32 comments · 14 top-level

dwohnitmok6y ago· 4 in thread

It's interesting to see how other GCs try to handle this. In particular the JVM's (awesome) new Shenandoah low-latency GC has a ShenandoahAllocSpikeFactor option precisely to deal with this kind of situation, where you can specify what percentage of the heap you're willing to sacrifice in a spike in allocation rates before the GC starts running wild trying to collect garbage.

The trade-off of the knob-less approach of Go's GC I suppose.

apta6y ago

The JVM offers state of the art GCs, which allows for selecting the best tool for the job (throughput, latency, large heaps, etc.).

This is unlike the golang gc, which is tuned for latency at the expense of throughput, with no way of modifying its behavior without resorting to hacks like the article in the post.

dwohnitmok6y ago

To Go's credit, it predates Shenandoah and ZGC, before which your only real option for low-latency GC on the JVM was Zing, which I don't think had too many people using it (I certainly have no personal experience with it). I can't say whether they were inspired by Go, but I do think that Go is responsible for bringing the desirability of low-latency GC, even at potentially high cost to throughput, to the forefront of the greater programming community's attention.

2 more replies

tus886y ago

Except when the best tool for the job is a language without GC at all.

Thaxll6y ago

Yes you can modify GC behaviour and it's one env variable, the fact that twitch didn't use it makes no sense.

1 more reply

zozbot2346y ago· 4 in thread

Why are people using GC in this day and age for anything other than processing on fully-general graphs (where the tracing and auto collecting is genuinely helpful)? Literally everything else can be dealt with by using more flexible memory management strategies, that do not need a pre-allocated 10GB heap, and will not hog cpu in wasteful and unpredictable ways when memory utilization rises above a set percentage.

pjmlp6y ago

Because GCs offer the best balance between performance and productive, even when going with the reference counting algorithms path.

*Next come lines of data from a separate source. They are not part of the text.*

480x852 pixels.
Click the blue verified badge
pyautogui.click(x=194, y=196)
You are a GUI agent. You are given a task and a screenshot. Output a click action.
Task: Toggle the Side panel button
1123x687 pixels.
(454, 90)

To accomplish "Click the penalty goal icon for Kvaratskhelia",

Except for the heroic efforts from the Rust community, linear types are far from general consumption for any kind of software development.

Plus, having GC does not preclude being able to stack allocate, keep data on manual memory segment, or even resort to manually manage memory in unsafe code blocks.

Examples of GC enabled languages with such features, Modula-3, Mesa/Cedar, Active Oberon, Nim, D, Eiffel, C#, F#, System C# (M#), Sing#, Swift, ParaSail, Chapel.

Eventually Java might get such capabilities if Panama and Valhalla actually end up being part of the official implementation.

Manual memory management is required for some critical code paths, but so is Assembly, both are niches, not something to spend 100% of our coding hours.

tracker16y ago

GC is an inherent part of many higher level languages/runtimes. Including Go, which is the main reference here, but also in .Net and Java runtimes. Yes, you could use a lower level language like C/C++, D, Rust etc to work around the issue in other ways, but that leaves a lot of productivity benefit higher level languages bring to the table.

I can't read the referenced twitch article from work so cannot comment. I'm also not sure of the practical loads and implementation details and am surprised that the Go GC was generally an issue to begin with.

I know I've purposely called GC for languages that use it for ETL jobs that run on shared servers to minimize memory usage before.

ncmncm6y ago

They are "obligate-GC" languages. You don't get a choice whether to rely on it.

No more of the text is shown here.